The salesguy gave a tentative smile and wandered away as Brynn pulled out her buzzing cell phone, her eyes scanning the incoming message.

It was the moment he needed. Taking advantage of her distraction, Will rolled to his knees, hooked his arm around Brynn’s waist, and tugged, flopping both of them back onto the mattress with just enough of a jolt to make her purse whack him in the chest before he rolled her beneath him.

Or almost beneath him.

Mostly she was just wiggling and muttering obscenities at him.

He rolled onto his side, locking his arm around her waist and pulling her into the little-spoon position.

“So now what do you think about this one?” he said against her ear. “It’s hard, but I’m kind of thinking it’s just right.”

“Oh, wow, a blatantly obvious double entendre. How unexpected of you.”

But she was smart enough to know that every one of her wiggles rubbed her ridiculously tight ass against his erection. Other than her heaving breath, she lay perfectly still.

“We’re making a scene,” she said under her breath. Will almost smiled. She was curled up on a mattress with her worst enemy and she was worried about making a scene.

He rolled onto his back, but not before he’d clamped his hand around her wrist so she couldn’t wiggle away. “Now tell me honestly, what do you think about this mattress?”

She was still for several seconds before she rolled onto her back next to him. “I want a whole bottle of wine, Will.”

Victory.

“Fine.”

“And their baked brie plate.”

He smiled. “You got it.”

“And there’s this salad…”

“No, no salads,” he said, unable to stop himself from rubbing his fingertips against the sensitive skin of her inner wrist.

She hissed in a breath. “Well, if I get the rich cheese dish, I have to get the salad.”

“Says who?”

“My thighs,” she said primly.

“Honey, I’ve seen your thighs. They don’t care whether you have the salad or the cheese or the Goddamn crème brûlée.”

Brynn loved crème brûlée. Not that she would ever admit it.

“I guess I could do an extra session of yoga tomorrow.”

He snorted. “Yoga? You?”

She rolled her head to the side to scowl at him. “What’s that supposed to mean?”

“I dunno, it just doesn’t really seem like you. Doesn’t that require patience?”

He felt her eyes studying his profile, and it took everything in him to not turn toward her and meet her eyes.

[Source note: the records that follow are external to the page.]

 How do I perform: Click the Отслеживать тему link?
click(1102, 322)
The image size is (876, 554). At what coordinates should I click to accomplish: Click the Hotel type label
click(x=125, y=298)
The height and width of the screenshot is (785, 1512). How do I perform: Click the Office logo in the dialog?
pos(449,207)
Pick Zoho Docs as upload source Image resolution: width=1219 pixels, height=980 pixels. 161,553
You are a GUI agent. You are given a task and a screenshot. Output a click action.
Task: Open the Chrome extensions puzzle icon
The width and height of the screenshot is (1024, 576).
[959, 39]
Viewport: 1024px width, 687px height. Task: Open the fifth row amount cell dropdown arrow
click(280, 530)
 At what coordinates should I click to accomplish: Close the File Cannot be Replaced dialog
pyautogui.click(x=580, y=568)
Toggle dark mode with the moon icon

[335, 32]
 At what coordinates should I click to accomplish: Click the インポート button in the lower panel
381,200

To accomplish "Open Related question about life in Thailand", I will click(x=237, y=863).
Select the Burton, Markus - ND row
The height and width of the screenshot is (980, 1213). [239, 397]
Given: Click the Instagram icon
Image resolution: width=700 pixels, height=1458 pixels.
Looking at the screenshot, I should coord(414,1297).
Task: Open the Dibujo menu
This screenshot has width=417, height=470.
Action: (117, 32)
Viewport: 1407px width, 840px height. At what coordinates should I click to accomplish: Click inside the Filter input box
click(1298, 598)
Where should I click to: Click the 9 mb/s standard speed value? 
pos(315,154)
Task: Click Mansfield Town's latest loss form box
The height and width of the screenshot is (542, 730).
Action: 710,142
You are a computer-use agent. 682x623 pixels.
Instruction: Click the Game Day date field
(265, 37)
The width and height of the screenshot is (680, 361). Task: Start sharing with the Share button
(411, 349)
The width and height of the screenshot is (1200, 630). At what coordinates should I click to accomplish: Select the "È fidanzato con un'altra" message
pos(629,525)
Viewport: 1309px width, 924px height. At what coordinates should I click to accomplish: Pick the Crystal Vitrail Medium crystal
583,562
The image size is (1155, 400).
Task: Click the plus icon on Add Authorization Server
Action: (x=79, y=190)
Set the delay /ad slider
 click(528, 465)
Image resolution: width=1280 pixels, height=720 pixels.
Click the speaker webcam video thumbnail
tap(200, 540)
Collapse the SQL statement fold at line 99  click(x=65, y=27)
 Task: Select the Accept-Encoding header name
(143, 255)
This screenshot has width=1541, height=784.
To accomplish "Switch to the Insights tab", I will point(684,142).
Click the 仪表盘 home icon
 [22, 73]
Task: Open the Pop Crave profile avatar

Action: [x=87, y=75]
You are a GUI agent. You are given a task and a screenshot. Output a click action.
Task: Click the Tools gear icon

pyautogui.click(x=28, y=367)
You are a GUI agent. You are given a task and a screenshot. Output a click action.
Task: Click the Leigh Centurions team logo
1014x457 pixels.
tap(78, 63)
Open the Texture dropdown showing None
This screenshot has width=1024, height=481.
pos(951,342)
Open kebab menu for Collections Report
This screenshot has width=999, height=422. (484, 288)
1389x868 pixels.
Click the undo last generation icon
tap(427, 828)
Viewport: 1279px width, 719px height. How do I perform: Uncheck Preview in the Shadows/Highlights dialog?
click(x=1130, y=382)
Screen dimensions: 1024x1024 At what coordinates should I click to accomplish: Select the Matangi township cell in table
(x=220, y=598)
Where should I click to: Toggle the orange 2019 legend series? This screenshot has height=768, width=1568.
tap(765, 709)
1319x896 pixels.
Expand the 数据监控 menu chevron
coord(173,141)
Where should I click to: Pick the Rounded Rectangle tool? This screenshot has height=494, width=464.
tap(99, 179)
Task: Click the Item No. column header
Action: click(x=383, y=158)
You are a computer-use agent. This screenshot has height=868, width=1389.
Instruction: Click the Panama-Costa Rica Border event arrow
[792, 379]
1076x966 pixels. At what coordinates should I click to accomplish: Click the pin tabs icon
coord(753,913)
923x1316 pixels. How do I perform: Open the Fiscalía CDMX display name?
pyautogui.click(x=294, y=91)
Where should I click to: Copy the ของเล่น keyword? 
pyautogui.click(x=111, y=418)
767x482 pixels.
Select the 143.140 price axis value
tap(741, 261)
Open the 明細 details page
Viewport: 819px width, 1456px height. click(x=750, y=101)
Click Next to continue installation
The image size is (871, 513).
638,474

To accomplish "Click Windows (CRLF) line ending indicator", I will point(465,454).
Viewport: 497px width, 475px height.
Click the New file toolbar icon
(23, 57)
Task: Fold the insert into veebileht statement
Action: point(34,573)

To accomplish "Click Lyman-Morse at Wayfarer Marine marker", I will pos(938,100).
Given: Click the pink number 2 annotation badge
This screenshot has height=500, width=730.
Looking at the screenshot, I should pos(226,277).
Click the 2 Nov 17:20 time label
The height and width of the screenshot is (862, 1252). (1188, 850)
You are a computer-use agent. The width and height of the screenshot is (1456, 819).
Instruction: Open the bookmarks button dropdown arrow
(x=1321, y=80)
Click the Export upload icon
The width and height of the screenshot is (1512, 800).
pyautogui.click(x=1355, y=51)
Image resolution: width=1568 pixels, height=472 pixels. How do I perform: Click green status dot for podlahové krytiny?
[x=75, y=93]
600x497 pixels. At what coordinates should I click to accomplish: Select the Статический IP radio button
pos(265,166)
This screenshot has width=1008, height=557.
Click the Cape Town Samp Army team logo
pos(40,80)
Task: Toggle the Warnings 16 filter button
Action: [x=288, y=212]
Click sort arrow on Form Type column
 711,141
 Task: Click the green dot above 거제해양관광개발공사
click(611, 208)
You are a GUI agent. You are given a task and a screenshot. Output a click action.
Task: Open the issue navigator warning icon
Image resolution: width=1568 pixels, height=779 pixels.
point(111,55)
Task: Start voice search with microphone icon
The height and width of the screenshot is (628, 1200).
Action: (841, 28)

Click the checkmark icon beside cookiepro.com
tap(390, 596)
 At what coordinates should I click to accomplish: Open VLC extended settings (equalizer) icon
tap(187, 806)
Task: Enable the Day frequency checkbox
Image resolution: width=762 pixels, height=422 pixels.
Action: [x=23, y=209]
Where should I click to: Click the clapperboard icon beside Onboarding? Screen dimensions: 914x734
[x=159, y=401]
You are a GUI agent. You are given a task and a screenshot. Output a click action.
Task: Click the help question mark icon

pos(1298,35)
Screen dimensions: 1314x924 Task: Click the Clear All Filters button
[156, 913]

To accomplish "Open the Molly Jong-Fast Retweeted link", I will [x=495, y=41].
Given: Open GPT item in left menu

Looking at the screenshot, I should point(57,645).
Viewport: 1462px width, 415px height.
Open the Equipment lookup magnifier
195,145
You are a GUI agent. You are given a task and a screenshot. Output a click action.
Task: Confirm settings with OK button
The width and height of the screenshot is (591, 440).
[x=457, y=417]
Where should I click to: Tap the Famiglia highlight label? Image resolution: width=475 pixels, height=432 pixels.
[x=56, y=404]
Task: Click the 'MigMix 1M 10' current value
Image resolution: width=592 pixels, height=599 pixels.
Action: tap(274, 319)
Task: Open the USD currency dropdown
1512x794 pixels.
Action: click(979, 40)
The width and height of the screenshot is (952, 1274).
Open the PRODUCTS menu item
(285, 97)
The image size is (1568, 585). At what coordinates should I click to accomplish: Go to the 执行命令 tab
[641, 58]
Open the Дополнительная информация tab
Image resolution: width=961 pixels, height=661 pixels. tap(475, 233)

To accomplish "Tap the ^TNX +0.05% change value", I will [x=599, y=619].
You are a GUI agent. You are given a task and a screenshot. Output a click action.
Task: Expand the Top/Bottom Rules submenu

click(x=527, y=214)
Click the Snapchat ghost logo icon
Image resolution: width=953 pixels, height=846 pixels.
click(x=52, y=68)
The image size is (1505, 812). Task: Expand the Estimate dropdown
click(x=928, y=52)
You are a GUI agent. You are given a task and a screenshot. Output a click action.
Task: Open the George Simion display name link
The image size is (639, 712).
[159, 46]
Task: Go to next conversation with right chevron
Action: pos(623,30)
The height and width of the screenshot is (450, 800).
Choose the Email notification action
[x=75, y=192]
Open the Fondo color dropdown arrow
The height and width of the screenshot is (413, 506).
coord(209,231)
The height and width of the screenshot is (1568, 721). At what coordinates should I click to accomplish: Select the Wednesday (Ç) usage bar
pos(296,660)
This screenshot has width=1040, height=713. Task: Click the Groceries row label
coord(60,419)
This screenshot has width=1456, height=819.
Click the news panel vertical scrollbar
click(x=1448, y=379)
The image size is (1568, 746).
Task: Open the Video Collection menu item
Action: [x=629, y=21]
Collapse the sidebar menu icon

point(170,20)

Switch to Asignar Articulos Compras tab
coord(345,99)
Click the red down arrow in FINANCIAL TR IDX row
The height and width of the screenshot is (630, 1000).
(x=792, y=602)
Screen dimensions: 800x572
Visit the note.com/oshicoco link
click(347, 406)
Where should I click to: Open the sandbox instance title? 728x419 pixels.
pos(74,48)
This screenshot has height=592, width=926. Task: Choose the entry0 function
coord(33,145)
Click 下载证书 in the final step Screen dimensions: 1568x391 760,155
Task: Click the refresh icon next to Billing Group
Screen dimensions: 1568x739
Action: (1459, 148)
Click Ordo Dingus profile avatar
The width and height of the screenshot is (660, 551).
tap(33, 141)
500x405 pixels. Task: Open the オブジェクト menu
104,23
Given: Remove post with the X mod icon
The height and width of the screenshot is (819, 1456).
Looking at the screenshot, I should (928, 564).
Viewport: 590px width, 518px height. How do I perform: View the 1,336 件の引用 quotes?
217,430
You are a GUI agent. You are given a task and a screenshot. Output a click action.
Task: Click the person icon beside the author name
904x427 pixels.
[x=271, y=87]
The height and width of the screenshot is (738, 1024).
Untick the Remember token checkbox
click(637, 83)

And then to roll on top of her and kiss every cheese-loving, yoga-hating bit of her.

“I don’t really like yoga,” she admitted finally. She sounded surprised, although he didn’t know if it was surprise at the realization or surprise that he’d been the one to note it. She’d never exactly been one to know herself.

“So it’s decided. Cheese, no salad?”

This time he did turn his face toward hers, putting their lips just inches apart.

Will waited for her to whip her head away from his in panic, but she surprised him, remaining perfectly still except for the wary eyes that searched his face.

“Why are you doing this?” she asked quietly.

“Making you skip the boring salad?”

“Everything. The next-door-neighbor thing. The out-of-coffee ploy. The furniture shopping. And now dinner?”

He locked his eyes on hers, telling her the truth for the first time in a long time. “Don’t you ever get tired of fighting, Brynny?”

He kept his tone light, but she must have read the intensity in his gaze because her blue eyes went slightly wide. “Do you?”

I don’t mind the squabbling. I just want more.

But it was too soon. She still looked like a wary cat ready to call her stupid boyfriend at the first sign of her being turned on. And he knew he could turn her on. Easily. Her eyes kept moving to his lips and her pupils were dilated.

She wanted him. She’d wanted him when she he’d kissed her in the driveway last week, and when he’d rubbed against her in the kitchen this morning, and she wanted him now.

But she wouldn’t take him. Not until she’d gotten rid of Jimmy what’s-his-name. If he kissed her now, she’d hate him. Hate herself for liking it when she was supposed to be loyal to an absent boyfriend.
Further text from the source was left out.